### 与えられた課題
以下の、結婚詐欺を働く夫婦を描いた西川監督の新作映画の鑑賞記を、最後の文の後から書き進めること。

### 読む文章
§ §
2012/9/19/水 劇場(楽天地シネマズ錦糸町)
たった四作目で多くの人に新作を待たれるようになった西川監督の最新作に、私も心躍らせて足を運ぶ。
冒頭いきなり朝まだあけきらぬ河岸の岸壁の引きショットにテンション上がる。大きな白菜を愛でるように抱え、仲卸の人間と人良さげに話す阿部サダヲ。自転車に乗せてゆっくりと走り去る。
まるで、穏やかな人情物語が始まるかのような錯覚を覚える。

そんな筈ないのに。

まさに、そんな筈ない。しかもいきなり主人公からも切り離されて、いかにもな不倫カップルの朝の別れ。恋人にチューした男は画面から見切れて道路を横断したとおぼしきあたりの間で、キキキキ、ドカン!
……てな具合に、のちのち阿部サダヲ=貫也とその妻、松たか子=里子夫婦の結婚詐欺に巻き込まれていく男や女がそんな風に、切り離されたエピソードのように唐突に差し挟まれ、そして夫婦と出会ってしまい、堕ちていく。
それは、夫婦が主人公であるのはもちろんだけど、彼らに騙されるそれぞれにも、確かに愛しい人生があるのだと、言っているかのよう。

特に、本作を観る前に監督が出ているスタジオパークなぞを見てしまったせいもあってか、ウェイトリフティング選手のひとみには大きな思い入れが傾けられているように感じてしまった。
NHKのドキュメンタリー番組で彼女たちを取材した監督は、魂の清潔さという言葉で彼女たちの美しさに魅せられたことを語っていた。
夫婦の詐欺の手にかかる女性たちの中でただ一人、大きなお金を出さずに、里子の仮病を心配して見舞金という形のささやかな額を差し出した女性。それを里子はクサし、貫也はそんな妻を罵倒する。

それまで騙されてきた女たちは、特に一人目の、麗奈ちゃん演じる咲月とその一連の女たちが、貫也の勤めていた料亭のカウンターにズラリ並んで同じように騙されたことをそれと知らずに告白するシーンで顕著だけど、愛情をお金であがなおうとしているのよね。
でもそのことこそが純粋な愛情だと、彼女たちは思ってる。信じて疑ってない。
いや、咲月はそれがゆがんだ愛情だと気づきかけたから、里子が貫也をあおって芝居をさせて、結局大金を引き出させたのだけれど。

……などと思いついたことばかり言っていると収集がつかなくなるから最初から行く。こういう、つぎつぎとエピソードが連なってく映画は面白いけど書くのはタイヘンだな、と勝手なことを言ったり(爆)。
とにかく阿部サダヲと松たか子である。絶妙な取り合わせである。初共演というけれど、確かにそうであろう、なかなかこの取り合わせは思いつかないもの。
なんかここでは何度も言った記憶があるけど、私、阿部サダヲはファーストインプレッションが、彼のある種の異様さというか、独特さに、その目を赤く塗りたくなるんである(爆)。なんか、そういうイメージなんである。
§ §
### データ抜粋
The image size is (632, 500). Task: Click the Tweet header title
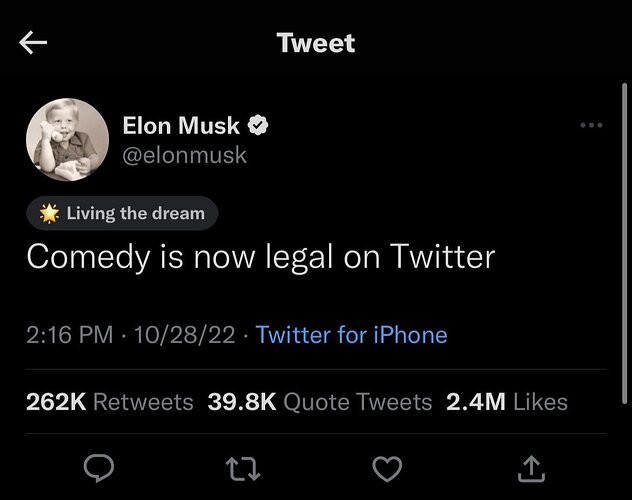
§ §
### 最終結果
この物語の基点となる、彼らが営んでいたいかにも居心地のいい小料理屋を突然の火事で失ってしまった時、それを寄り添って呆然と見つめる二人の姿が、まさにこの作品のイメージショット、ポスターともなる宣材写真のメインに据えられているのだが、その阿部氏の目が、炎を映したように赤いんだよね。
そこで私、なんかわーっとそんな記憶を思い出したのだ。彼の赤い(イメージの)瞳は、なんか魔力があるというか。決してイケメンとかじゃないのに、ひきつけられるのは、まあ確かに人懐こい印象もあるけれど、それと裏腹の、何か魔力のあるあの目、なんだと思う。
妻の里子が彼に結婚詐欺をそそのかしたのは嫉妬が起爆剤だったけれど、思いがけずそれが成功してしまったのは、そんな魔力があったからのような、気がする。

劇中、貫也は妻の里子のことを、別に美人でもないけど、今からなら人生やり直せると思うから、と、まあ思いやる発言として言う。
松たか子みたいに美しい人に向かって美人でもないけどって!とも思うが、確かに彼女、凡百の美人女優とは違う独特のファニーフェイスこそが素敵なのかもしれないなあ、と思う。
判で押したようにどんな女優もキレイキレイともてはやすテレビが、だから好きじゃないなあ(爆)。

まあ、そんなことはどうでもいいんだが。でね、火事のショックで貫也はまあわっかりやすく、落ち込んじゃう訳。また10年前と同じ、一からスタートするだけじゃない!10年なんてあっという間だよ!と里子がいくら励ましても、じくじく嘆くばかり。
新しい店をやるにしても稼がなくてはと紹介された割烹店で働き始めても、腕に覚えのある板前である貫也は、材料を粗末にする現場がガマンならずあっという間にケンカして飛び出してしまう。
一方、里子は大衆的なラーメン屋でチャキチャキと働く。こんなレベルの低いラーメン屋、と口をゆがめる貫也は、妻と主人との仲さえ疑う。もう、ヤメてよ、と困惑する里子。

この時点から、いやもう、最初、火事が起こる前の二人の様子から、二人で結婚詐欺をやりはじめて、ケンアクな状態にもなって、貫也が本気になりかけた女性も出てきたりしても、それでも、二人はずっと、お互いに惚れきっていたんだと思う。
夫婦というより、まるで恋人同士のように。そう考えると、全てがぱあっと見えてくるんだもの。

貫也が里子のように前向きになれなくて、クサってクサって、火事で黒焦げになった店の前で毎晩のように缶ビールを開けて、そんな中、店の常連だった玲子(砂羽さん)に飲んだくれ同士で出会った。
玲子は不倫相手が生死の境をさまよっていて、不倫だから面会も出来ず、そのカレシさんとやたらソックリな弟(香川照之の二役が、このシリアスをやわらげてくれる面白さ(笑))から、兄からだと手切れ金を渡される。
お互いヤケになっていた二人は流れで玲子のマンションでセックスし、彼女はこんな手切れ金見たくもないから、貫也の事情を聞いてそれを差し出した。これでまた店を始めてよ、って。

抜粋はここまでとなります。